(Data items)
____

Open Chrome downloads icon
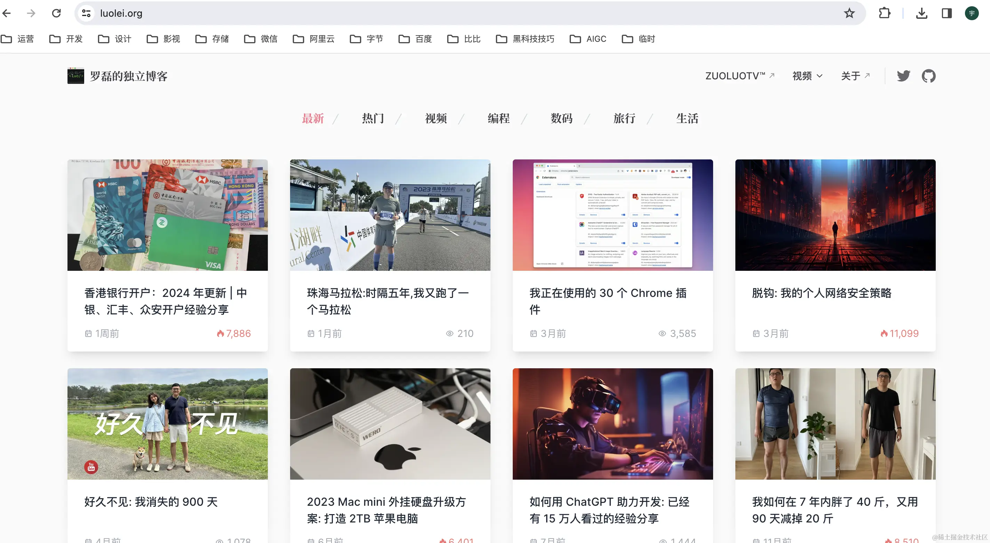This screenshot has width=990, height=543. tap(921, 13)
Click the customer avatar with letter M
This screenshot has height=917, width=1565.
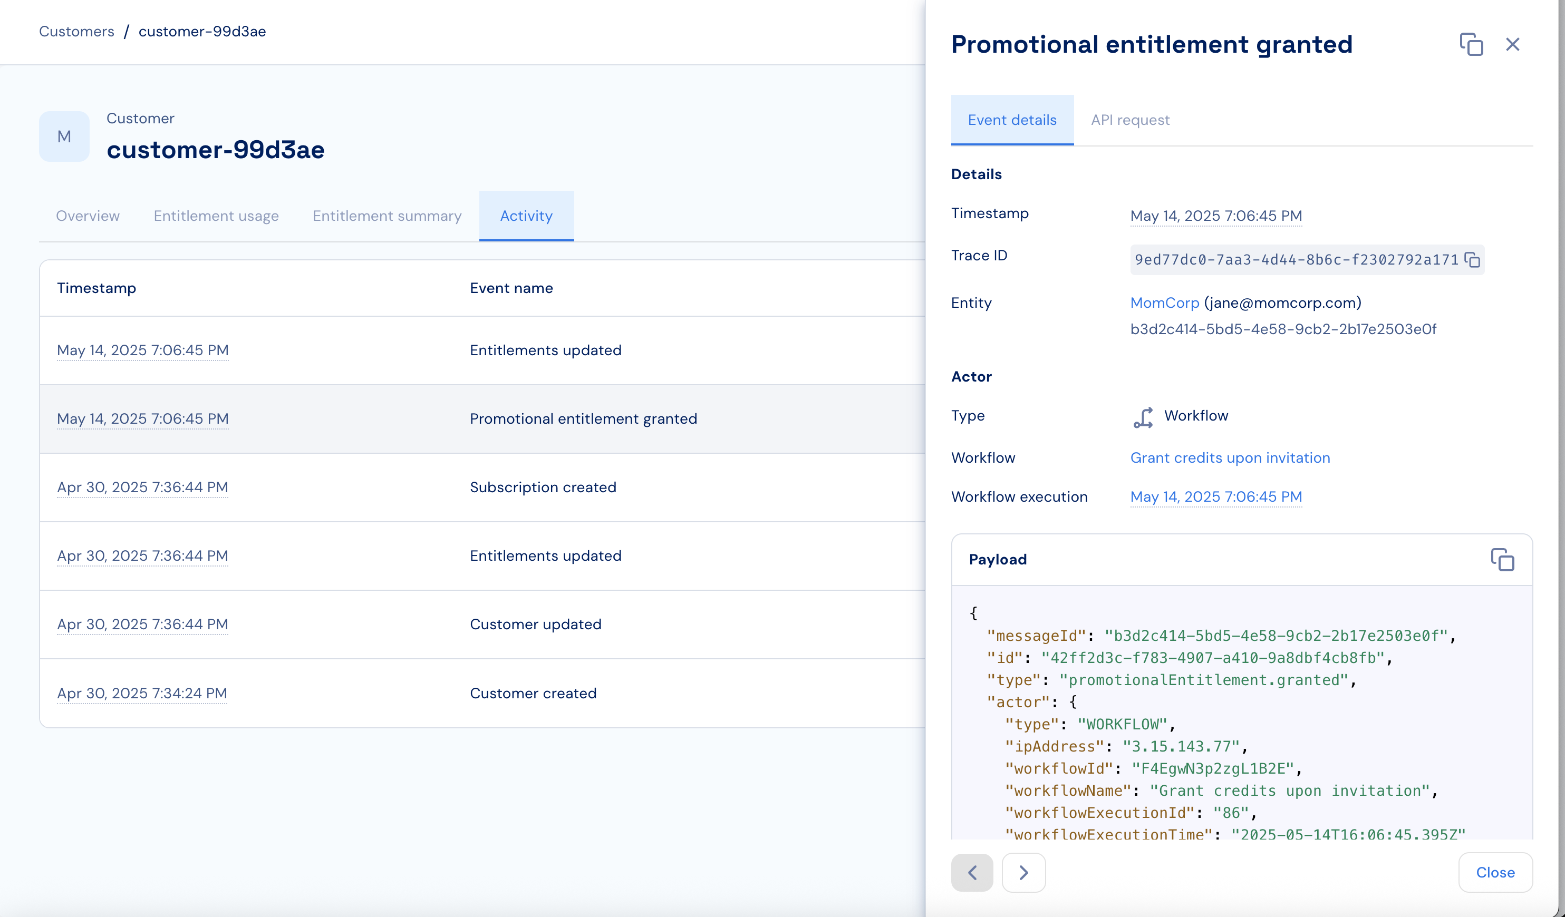click(64, 137)
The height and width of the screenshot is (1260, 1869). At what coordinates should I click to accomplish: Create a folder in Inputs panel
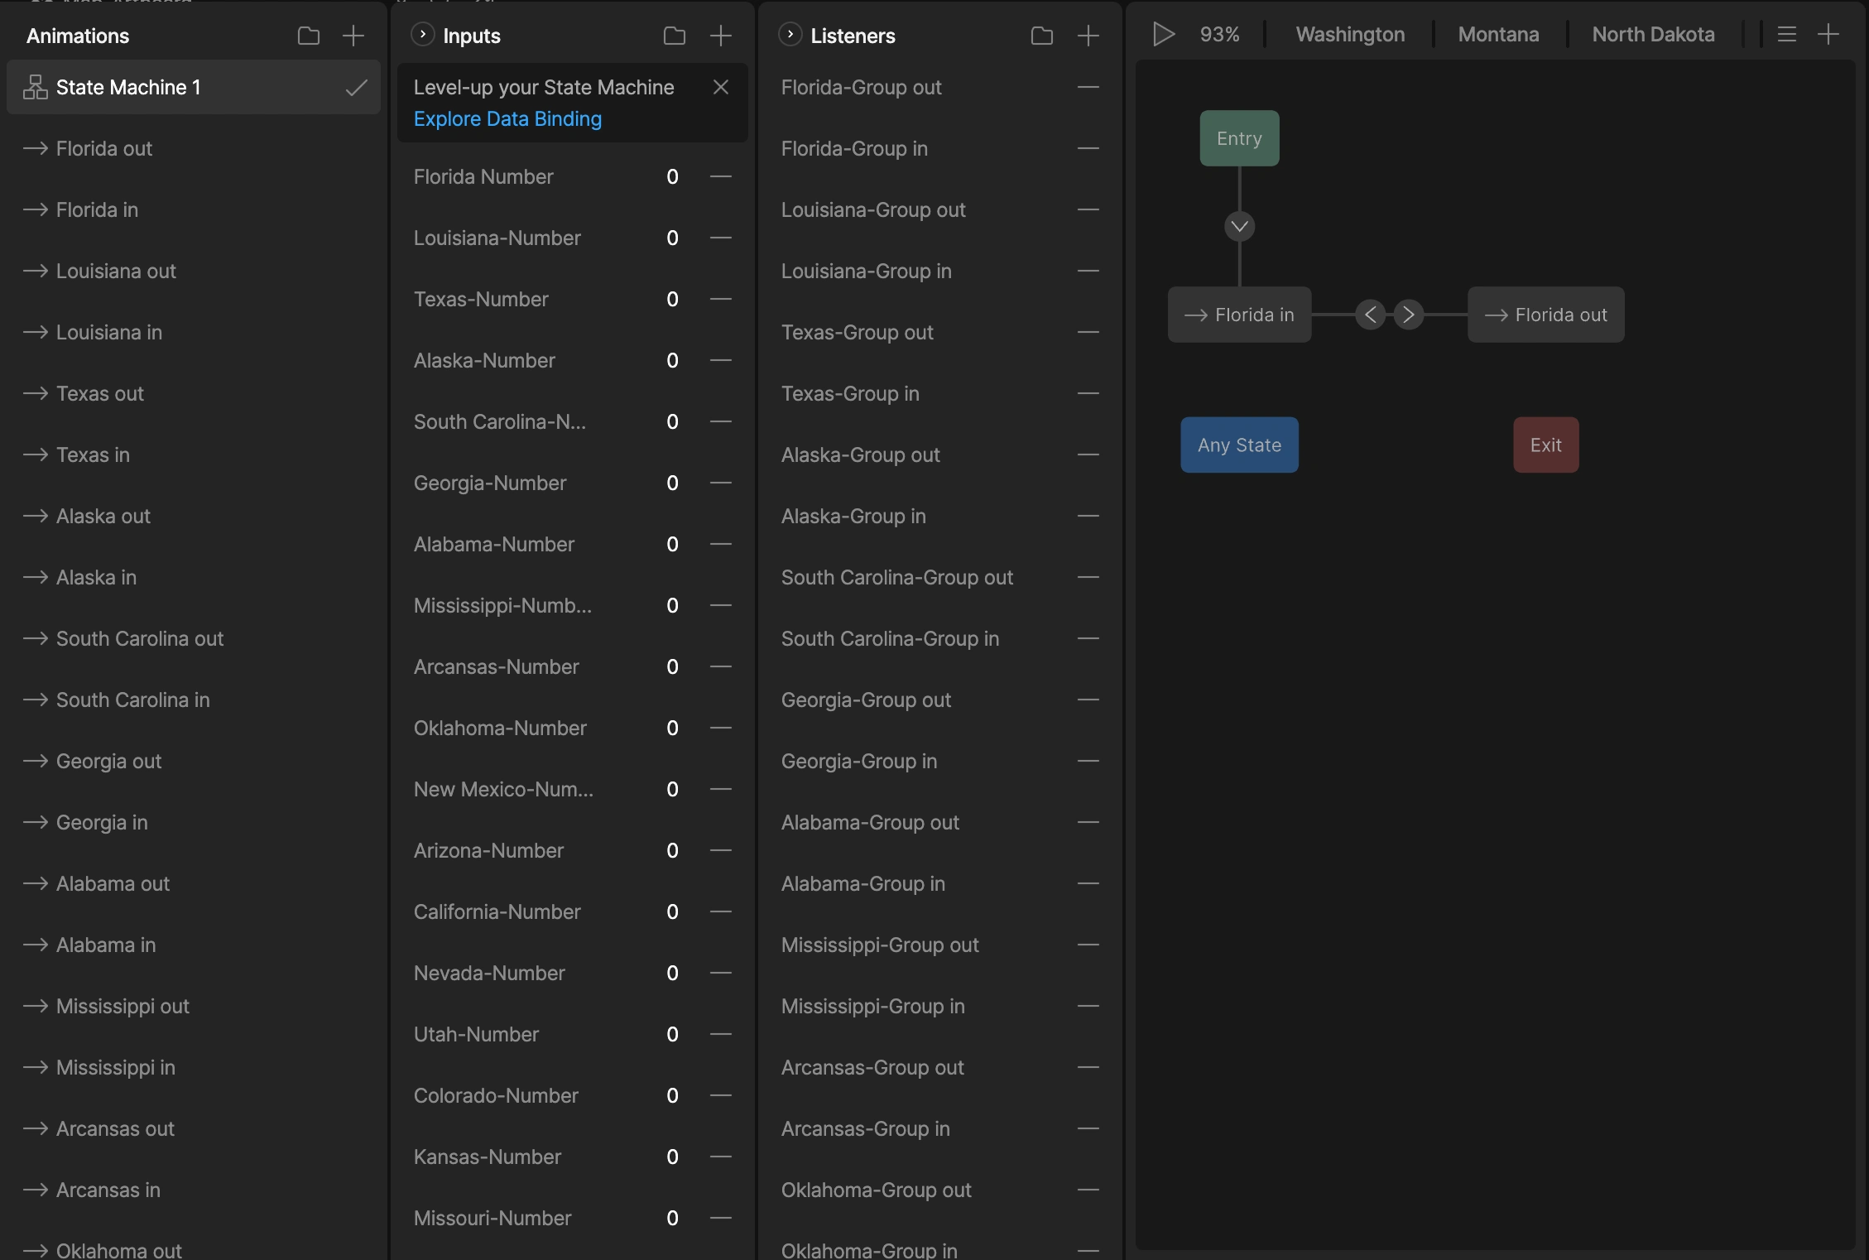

____

- _What is needed_
Please reproduce the records above exactly, leaving out every picture.

- _Finished exercise_
Open Chrome downloads icon
This screenshot has width=990, height=543. tap(921, 13)
Click the customer avatar with letter M
This screenshot has height=917, width=1565.
click(64, 137)
The height and width of the screenshot is (1260, 1869). At what coordinates should I click to accomplish: Create a folder in Inputs panel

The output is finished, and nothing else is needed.